São 30 anos de Rage Against the Machine: o primeiro disco da banda revolucionária na forma, no conteúdo e na luta política.
(Ao Vitor “Punk” Kennedy e ao André “Ladico” Ribeiro in memoriam)
Por Dalton Sanches
Comemoram-se nesse 03 de novembro os 30 anos do clássico petardo Rage Against the Machine, disco de estreia da banda homônima. Antes, e a título de indispensável menção, comemorou-se, ontem, dia 02, os 23 anos de The Battle of Los Angeles, último disco de músicas autorais do conjunto californiano, visto que o Renegades, lançado em 05 de dezembro de 2000, é um álbum de covers.
Foi por essa época que eu, irmãos, amigas e amigos estávamos experienciando intensamente o Rock em suas mais variadas ramificações, inclusive os seus inovadores flertes com o Rap, gênero com o qual muitos e muitas de nós, moradores das periferias, já tínhamos algum contato, ainda que indiretamente pelos aparelhos de som da vizinhança, de onde emanavam, no máximo volume, os clássicos de Sobrevivendo no Inferno, do Racionais MC’s.

Tarefas propostas ->
A. Transcreva do texto sobre o Rage Against the Machine o trecho que começa em "São 30 anos" e vai até "álbum de covers.".
B. Com base no texto sobre o Rage Against the Machine, responda:
(i) Em que dia se comemoram os 30 anos do disco de estreia da banda?
(ii) Em que data foi lançado o Renegades?
(iii) Qual disco do Racionais MC's tocava no máximo volume nos aparelhos de som da vizinhança?
Os registros não têm nenhum papel nesta atividade.

[Registros contidos em um conjunto de dados]
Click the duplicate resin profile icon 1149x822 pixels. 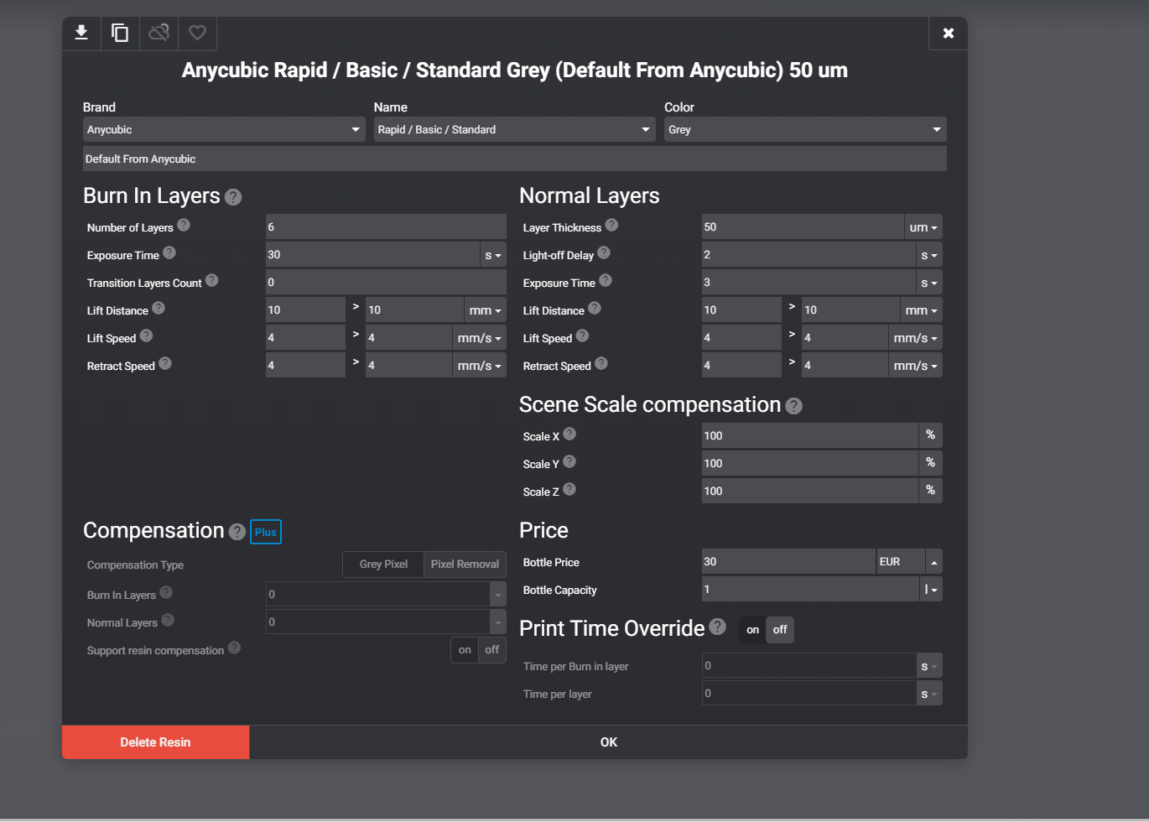pos(120,33)
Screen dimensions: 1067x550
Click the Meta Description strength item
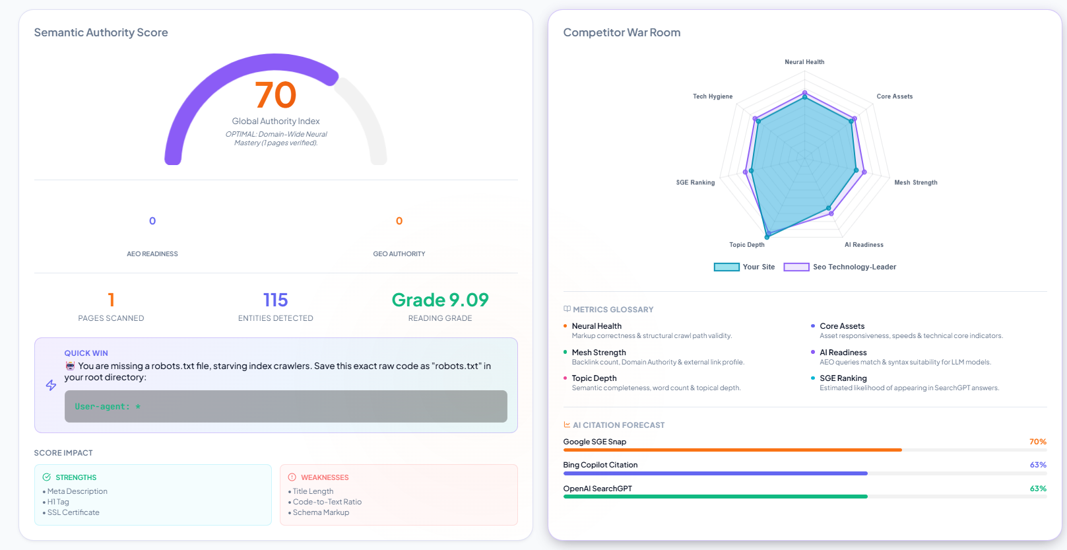click(x=77, y=491)
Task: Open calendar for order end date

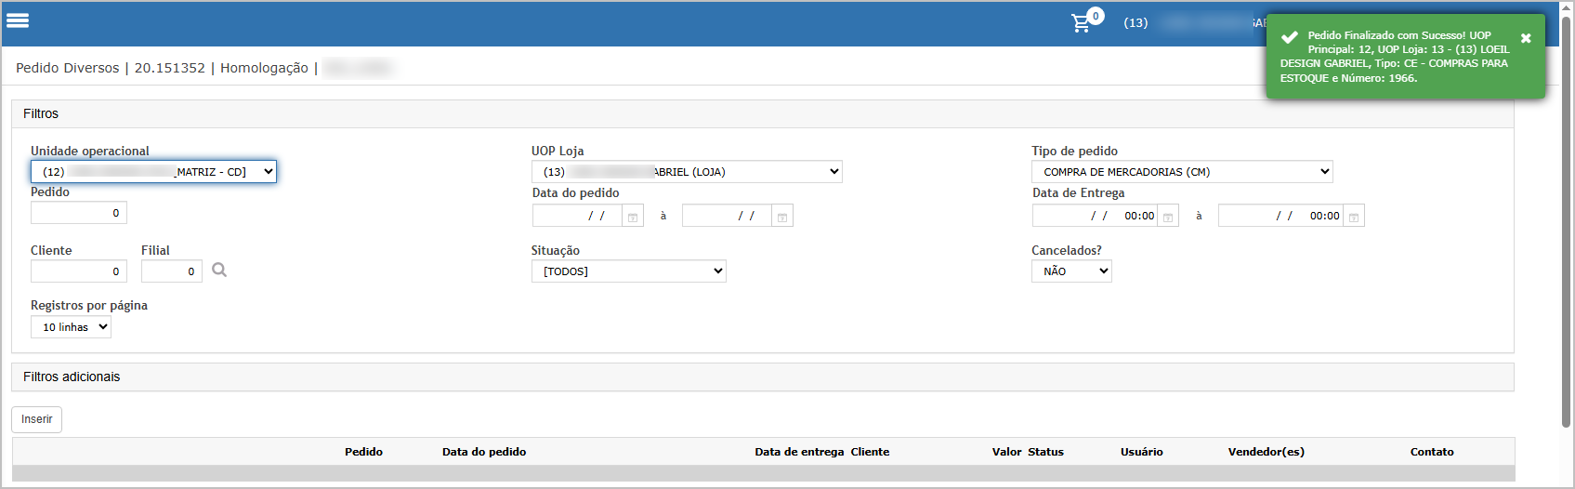Action: [782, 217]
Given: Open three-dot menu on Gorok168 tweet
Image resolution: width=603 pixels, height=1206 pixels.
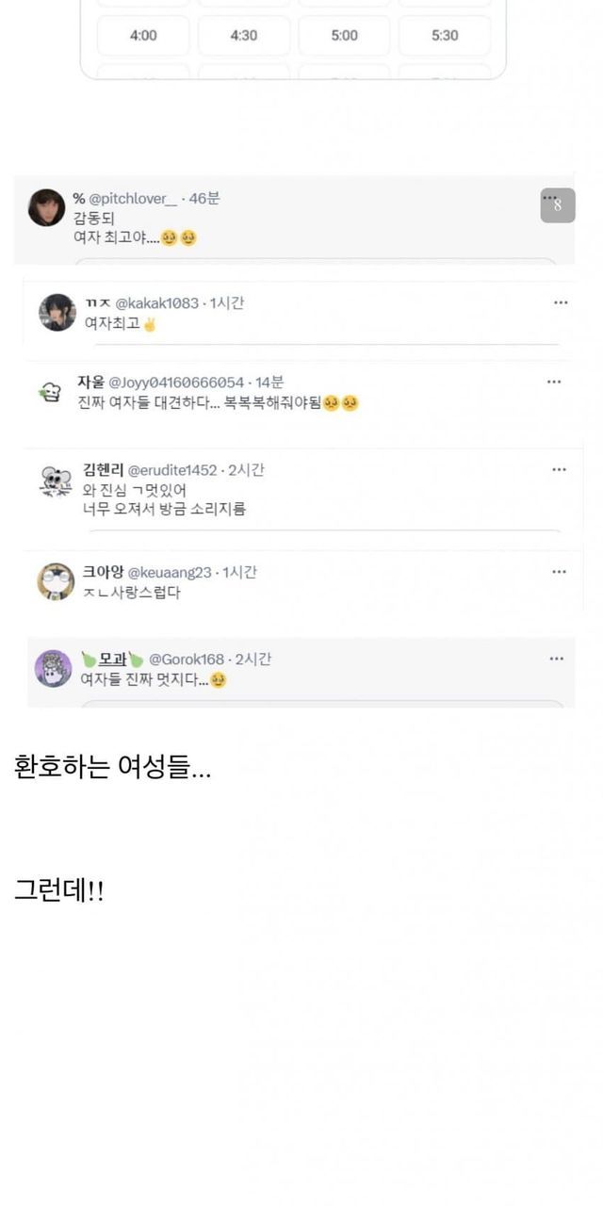Looking at the screenshot, I should point(556,659).
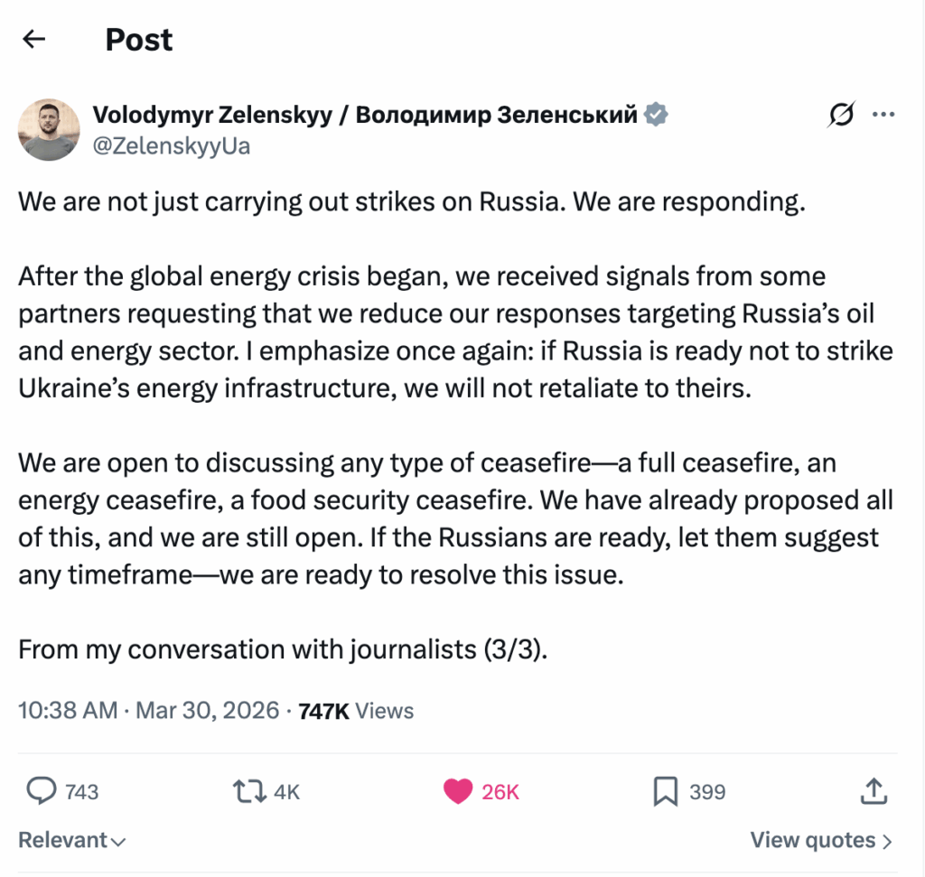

Conjunto de respostas ->
A.
São 30 anos de Rage Against the Machine: o primeiro disco da banda revolucionária na forma, no conteúdo e na luta política.
(Ao Vitor “Punk” Kennedy e ao André “Ladico” Ribeiro in memoriam)
Por Dalton Sanches
Comemoram-se nesse 03 de novembro os 30 anos do clássico petardo Rage Against the Machine, disco de estreia da banda homônima. Antes, e a título de indispensável menção, comemorou-se, ontem, dia 02, os 23 anos de The Battle of Los Angeles, último disco de músicas autorais do conjunto californiano, visto que o Renegades, lançado em 05 de dezembro de 2000, é um álbum de covers.

B.
(i) Em 03 de novembro.
(ii) Em 05 de dezembro de 2000.
(iii) Sobrevivendo no Inferno.